Problem details
The response must be the exact lines from the line holding "You are a computer-use agent." through the end of the entries, with no pictures and nothing else.

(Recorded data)
::::
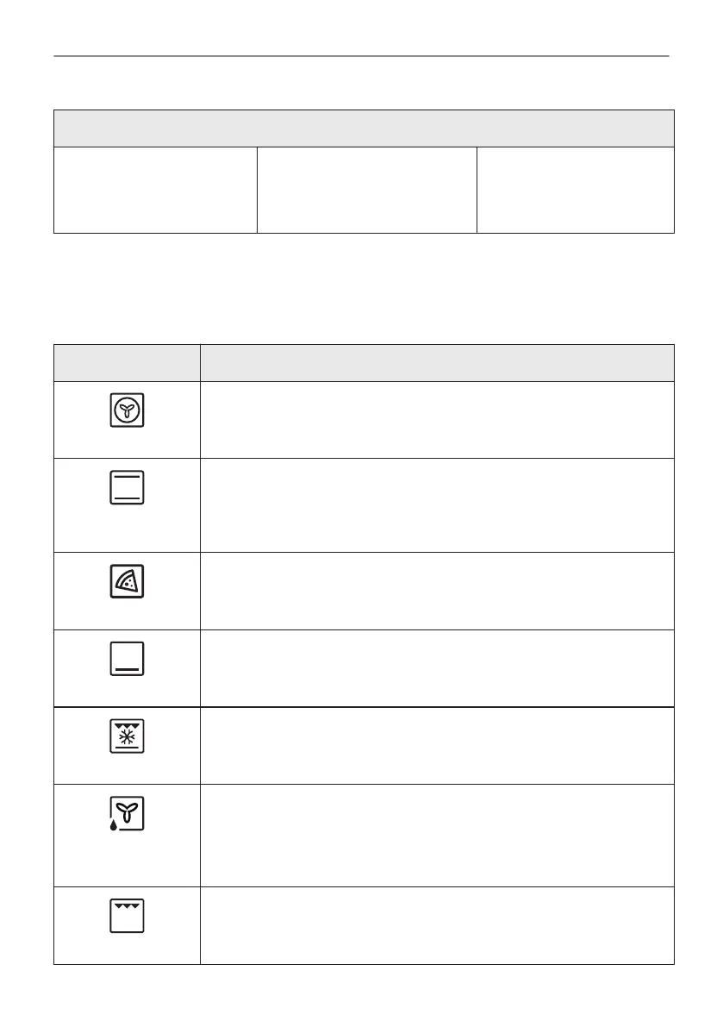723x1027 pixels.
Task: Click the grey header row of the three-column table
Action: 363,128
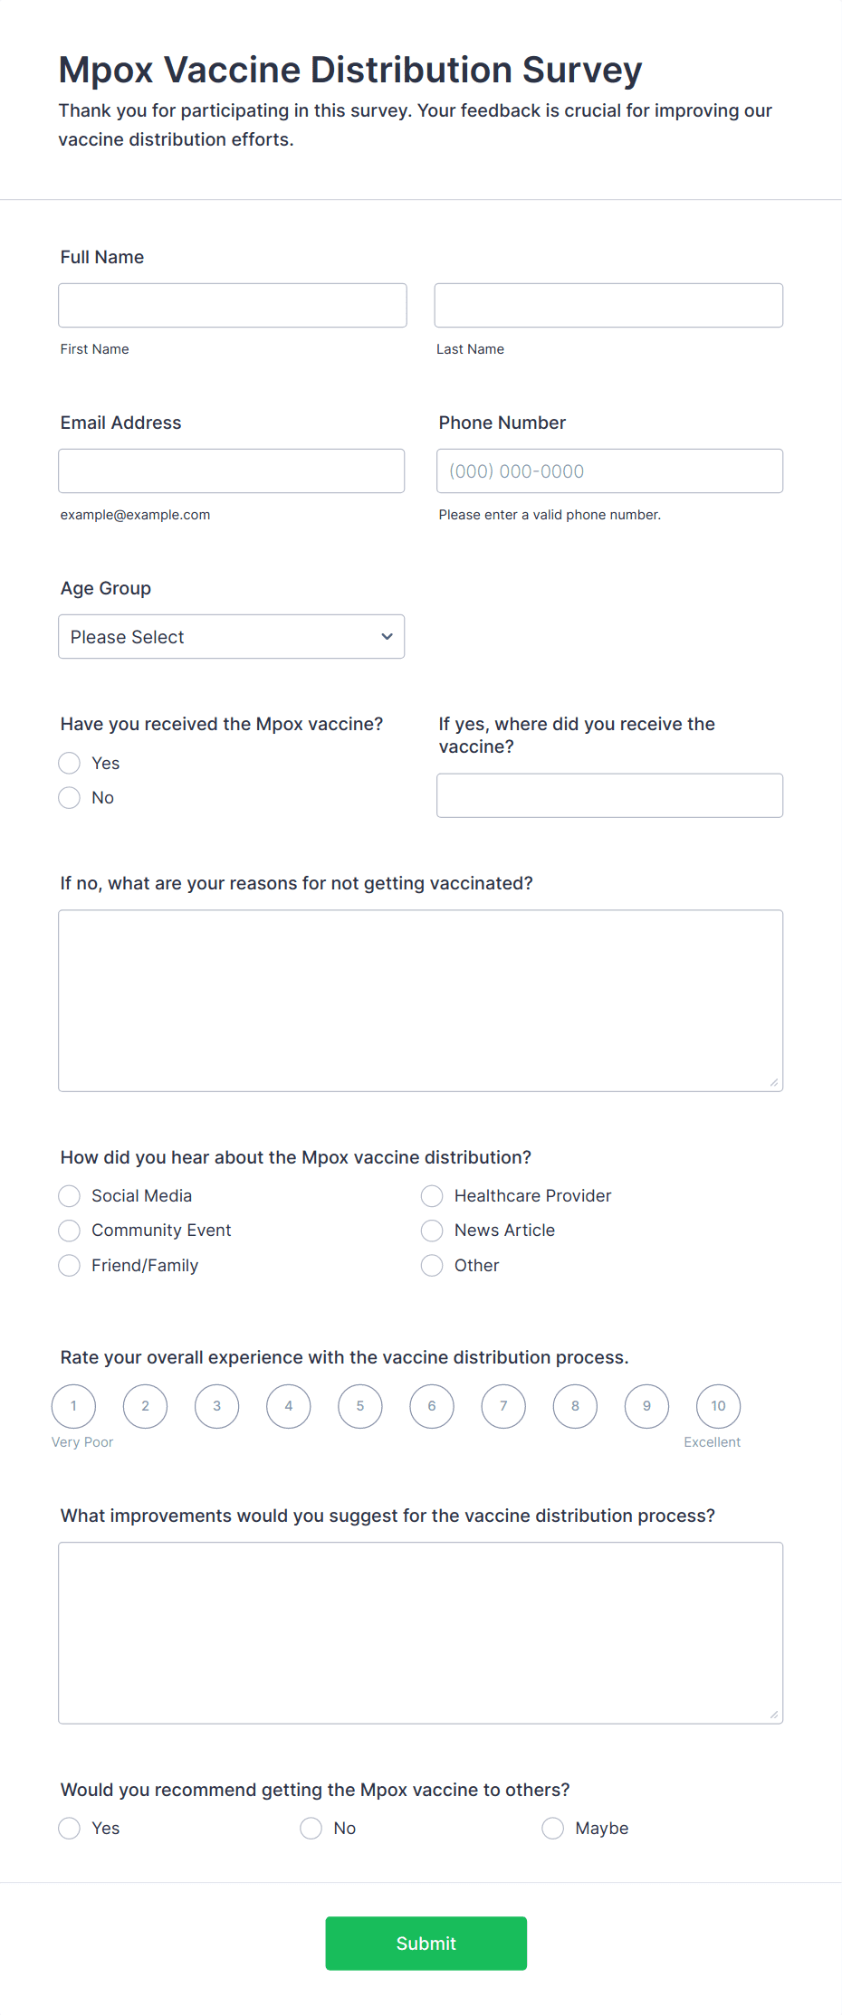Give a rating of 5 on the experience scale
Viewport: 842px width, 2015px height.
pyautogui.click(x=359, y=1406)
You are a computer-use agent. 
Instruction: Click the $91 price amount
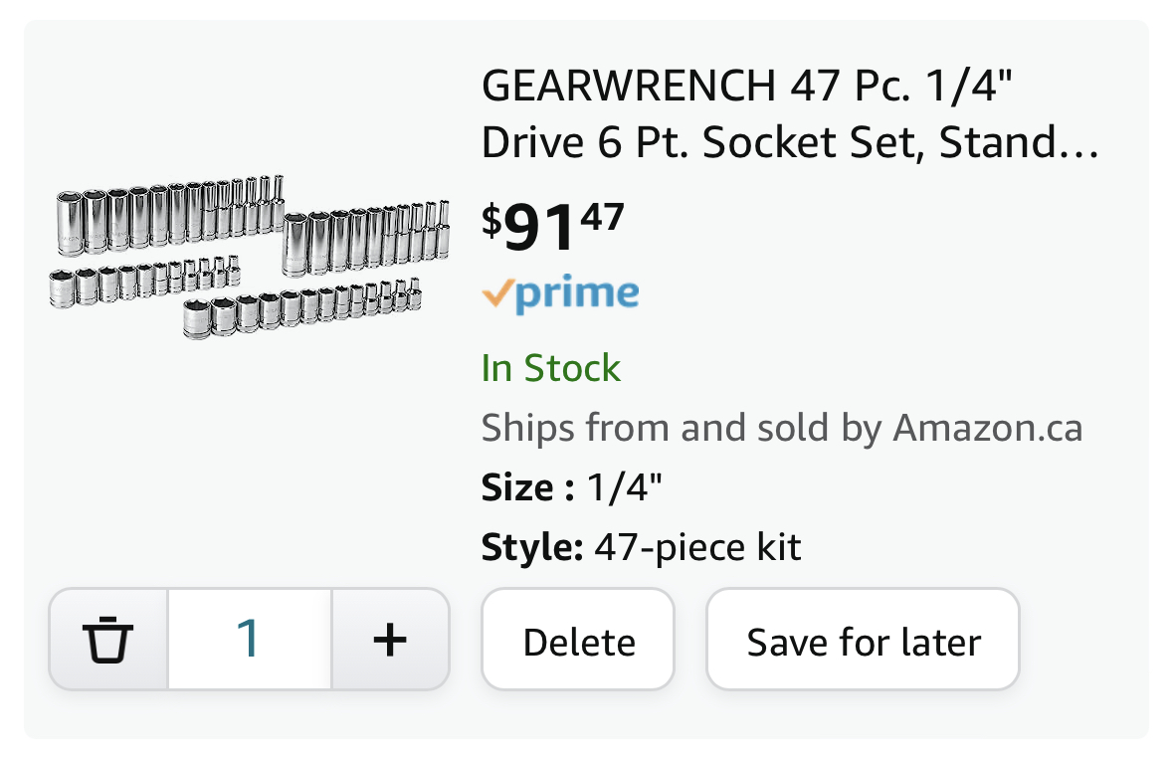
::::
Response area
You are a computer-use agent. 
Instruction: Click the $91 price amount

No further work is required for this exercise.